▸ Exercise
If pictures appear among the lines below, leave them out while you return exactly the lines from the one with "Given: Click the outline panel list-view icon" through the one with "Given: Open the language translation icon".

▸ Information supplied
=-=-=

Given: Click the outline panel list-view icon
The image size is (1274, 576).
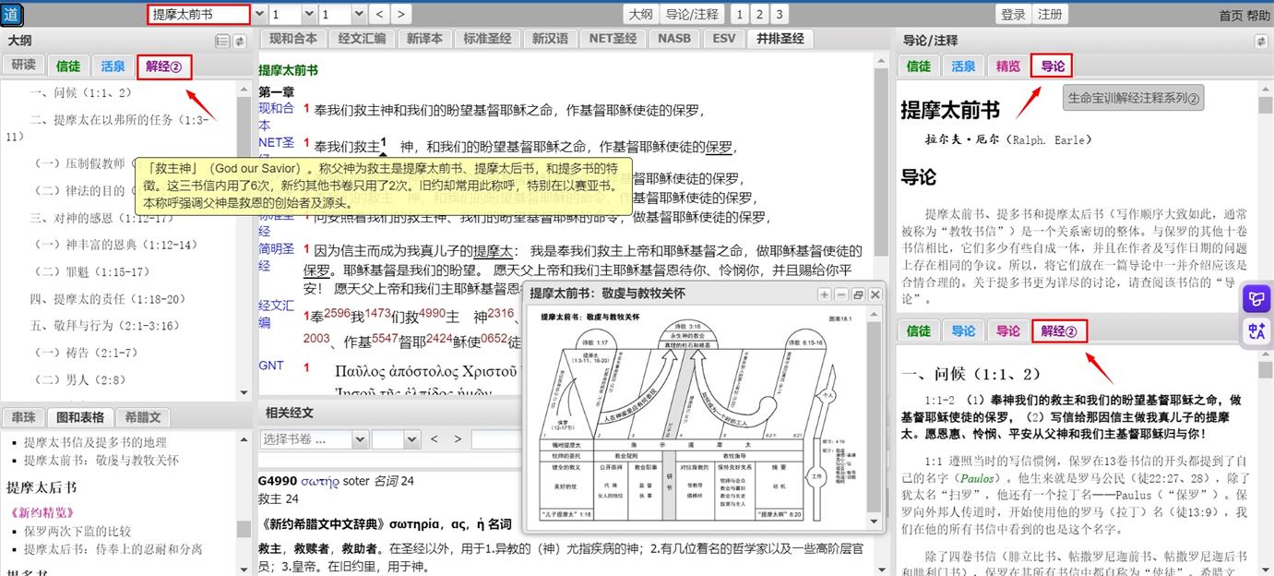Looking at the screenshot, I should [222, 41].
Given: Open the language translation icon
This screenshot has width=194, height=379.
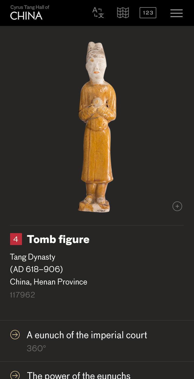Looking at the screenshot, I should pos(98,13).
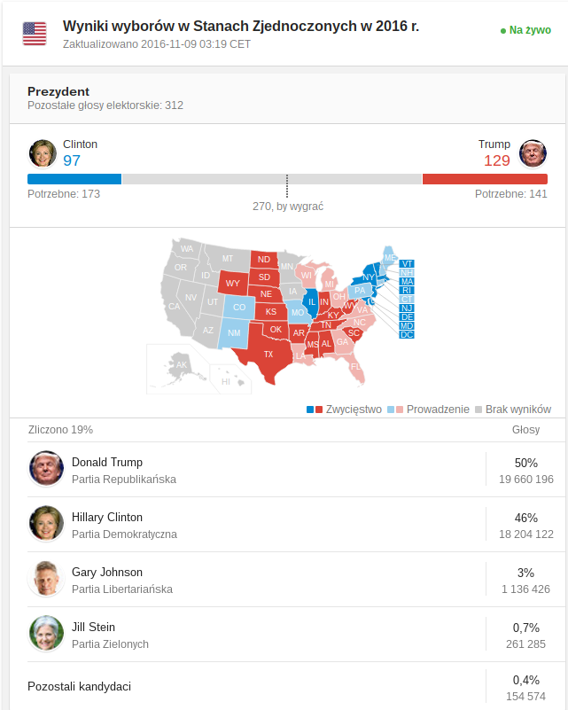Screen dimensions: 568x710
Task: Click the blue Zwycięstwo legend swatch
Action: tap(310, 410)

=-=-=

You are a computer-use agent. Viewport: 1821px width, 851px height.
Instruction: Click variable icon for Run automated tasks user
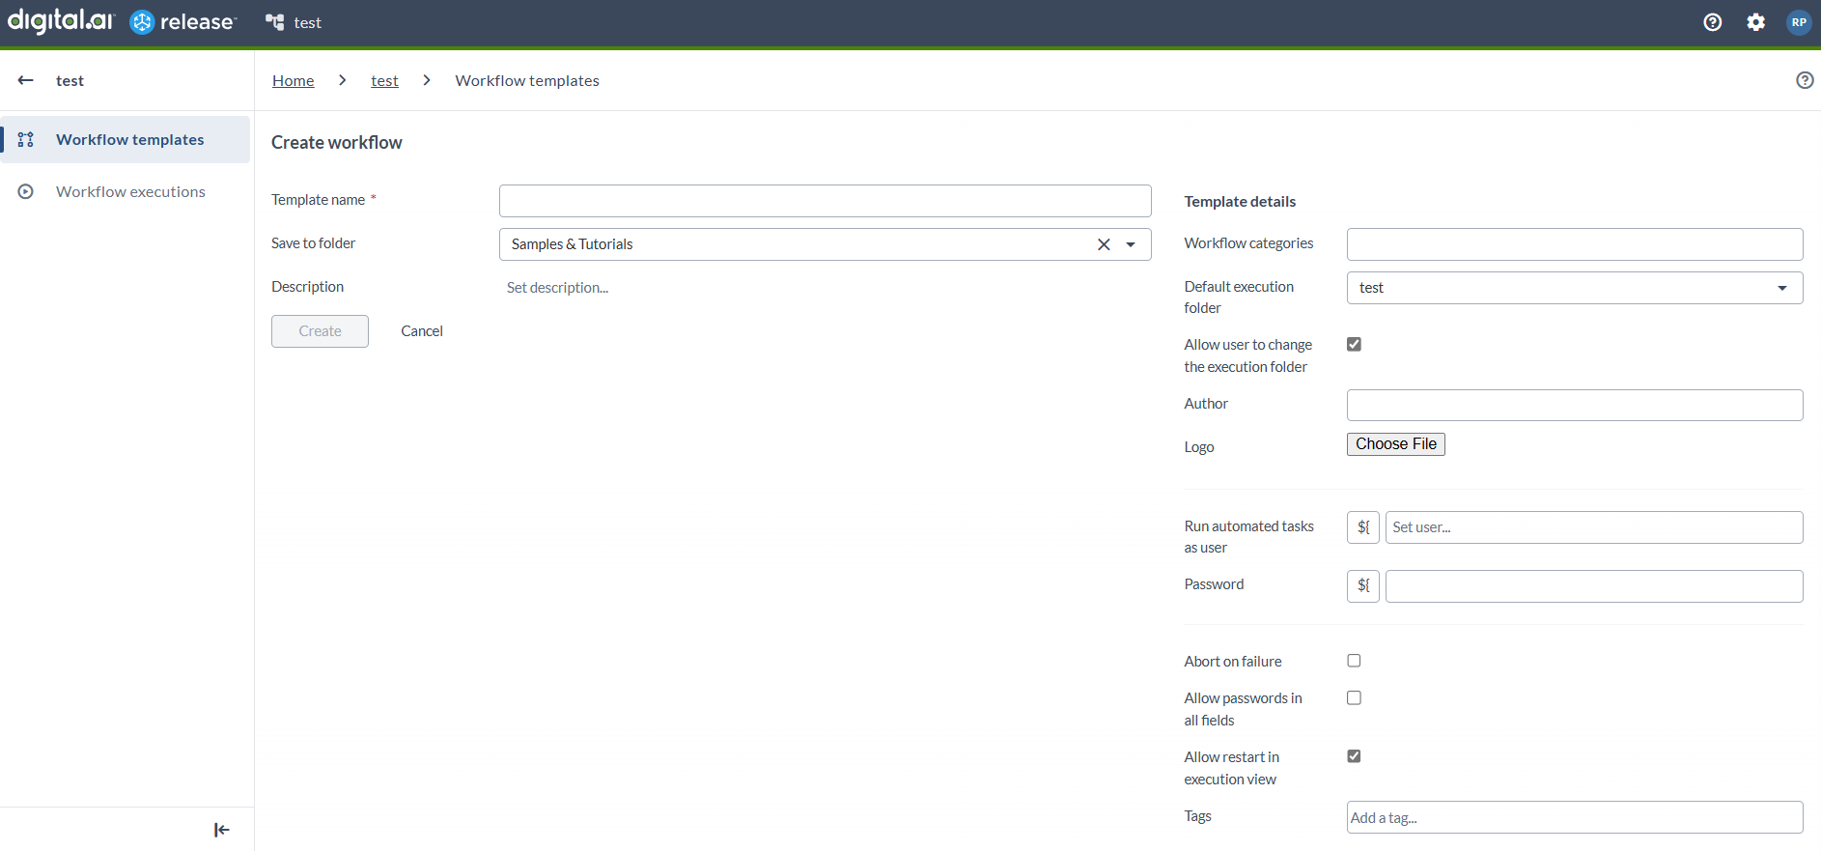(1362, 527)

=-=-=

▸ Solution
Given: Click the outline panel list-view icon
The image size is (1274, 576).
Looking at the screenshot, I should [222, 41].
Given: Open the language translation icon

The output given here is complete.